## Entries supplied:

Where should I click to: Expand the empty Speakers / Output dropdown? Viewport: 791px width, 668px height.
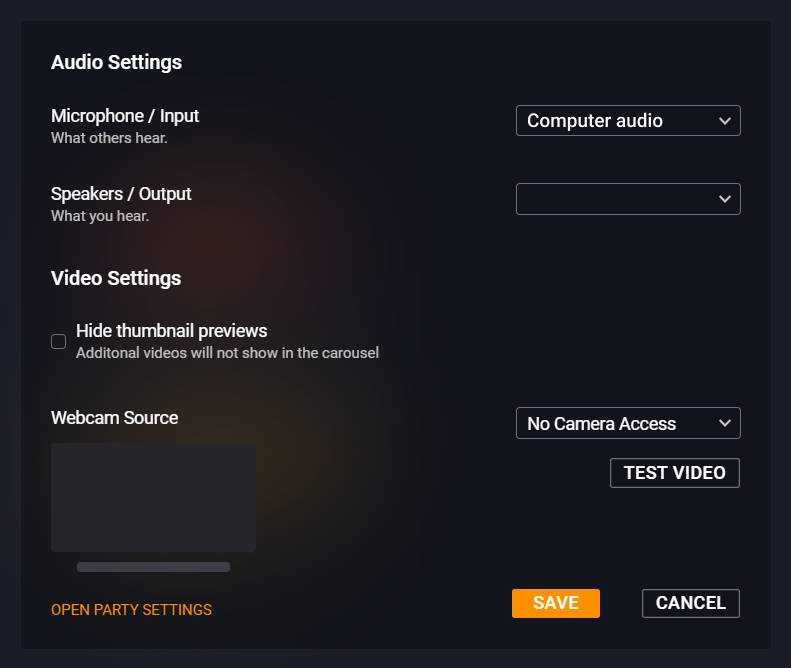point(615,199)
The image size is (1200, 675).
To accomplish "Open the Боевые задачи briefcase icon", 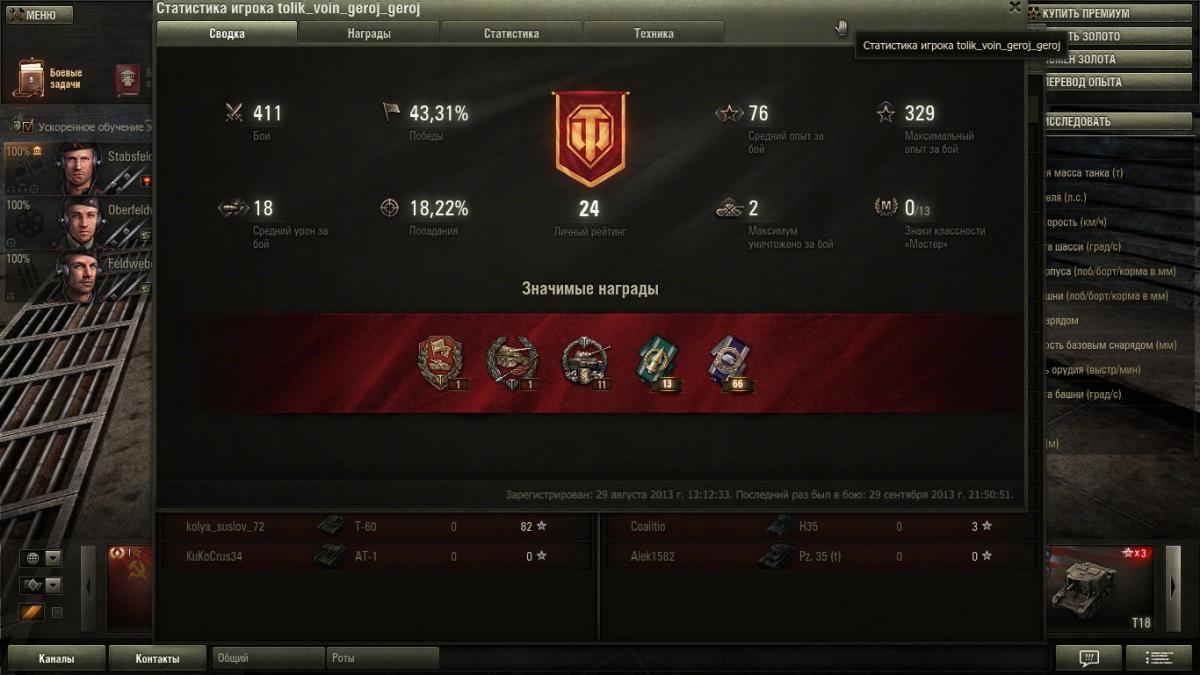I will click(32, 78).
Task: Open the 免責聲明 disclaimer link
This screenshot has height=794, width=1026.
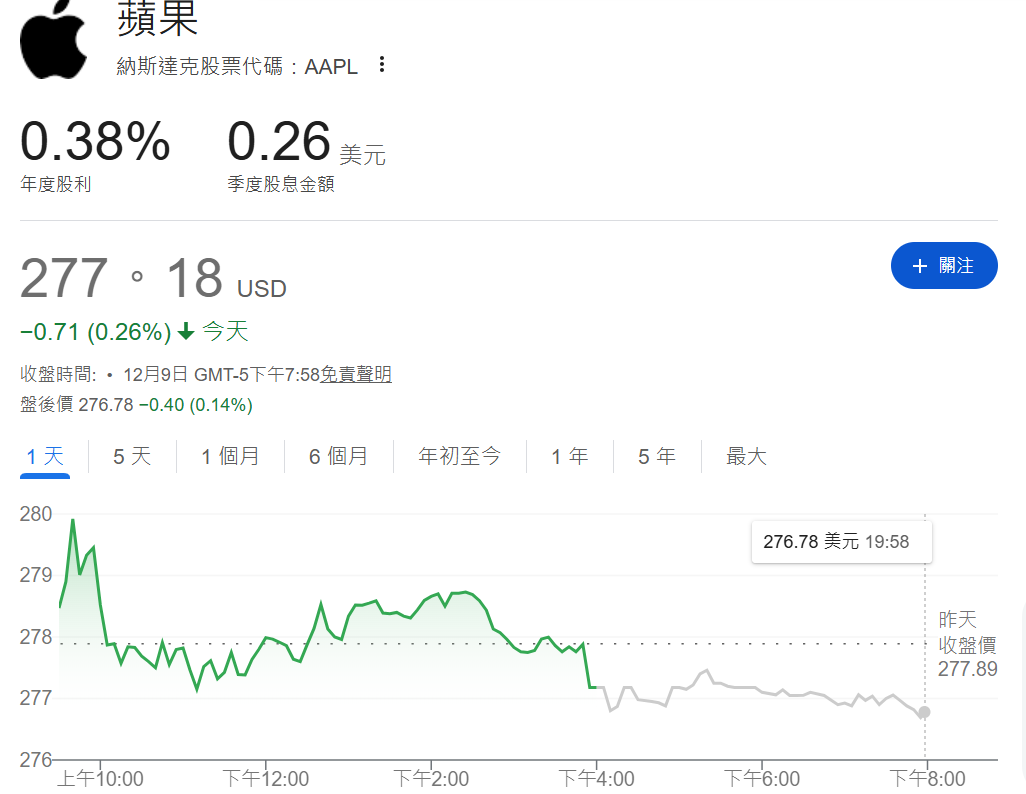Action: (356, 374)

## Work instructions:
List every line of the items above that contains the string "height", matching case exactly.

## Reply:
Where should I click to: Expand the empty Speakers / Output dropdown? Viewport: 791px width, 668px height.
This screenshot has height=794, width=1026.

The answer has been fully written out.